> EXERCISE GOAL:
Below are some records. Return exactly the lines from the one with "Image resolution: width=1137" to the one with "Image resolution: width=598", and nothing else.

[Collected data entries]

=== Begin Enclosure ===

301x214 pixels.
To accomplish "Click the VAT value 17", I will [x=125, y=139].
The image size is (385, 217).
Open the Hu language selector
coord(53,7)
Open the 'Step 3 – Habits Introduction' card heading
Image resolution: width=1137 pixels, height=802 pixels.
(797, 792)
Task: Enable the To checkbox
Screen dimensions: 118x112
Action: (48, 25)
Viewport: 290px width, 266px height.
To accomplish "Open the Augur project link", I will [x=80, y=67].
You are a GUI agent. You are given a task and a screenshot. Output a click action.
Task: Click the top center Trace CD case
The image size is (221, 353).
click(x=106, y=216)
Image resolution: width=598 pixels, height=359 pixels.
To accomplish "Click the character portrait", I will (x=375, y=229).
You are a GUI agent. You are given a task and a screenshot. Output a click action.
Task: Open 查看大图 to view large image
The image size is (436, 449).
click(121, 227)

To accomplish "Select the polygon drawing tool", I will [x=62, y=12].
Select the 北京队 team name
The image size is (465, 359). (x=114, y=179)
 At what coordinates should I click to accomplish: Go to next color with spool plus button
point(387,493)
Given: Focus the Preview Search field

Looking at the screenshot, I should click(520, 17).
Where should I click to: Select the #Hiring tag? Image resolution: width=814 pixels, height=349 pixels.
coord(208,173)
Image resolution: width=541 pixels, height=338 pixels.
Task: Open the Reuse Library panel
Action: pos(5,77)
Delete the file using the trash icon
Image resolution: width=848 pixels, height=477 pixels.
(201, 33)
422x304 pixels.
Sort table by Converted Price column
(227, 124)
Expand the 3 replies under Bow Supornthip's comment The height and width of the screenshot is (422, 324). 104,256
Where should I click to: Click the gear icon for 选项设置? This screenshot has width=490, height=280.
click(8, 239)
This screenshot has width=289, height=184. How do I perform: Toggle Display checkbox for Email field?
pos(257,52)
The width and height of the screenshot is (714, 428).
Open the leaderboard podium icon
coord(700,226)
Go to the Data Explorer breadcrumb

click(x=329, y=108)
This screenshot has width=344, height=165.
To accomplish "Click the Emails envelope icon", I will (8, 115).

=== End Enclosure ===

> RESPONSE:
Image resolution: width=1137 pixels, height=802 pixels.
(797, 792)
Task: Enable the To checkbox
Screen dimensions: 118x112
Action: (48, 25)
Viewport: 290px width, 266px height.
To accomplish "Open the Augur project link", I will [x=80, y=67].
You are a GUI agent. You are given a task and a screenshot. Output a click action.
Task: Click the top center Trace CD case
The image size is (221, 353).
click(x=106, y=216)
Image resolution: width=598 pixels, height=359 pixels.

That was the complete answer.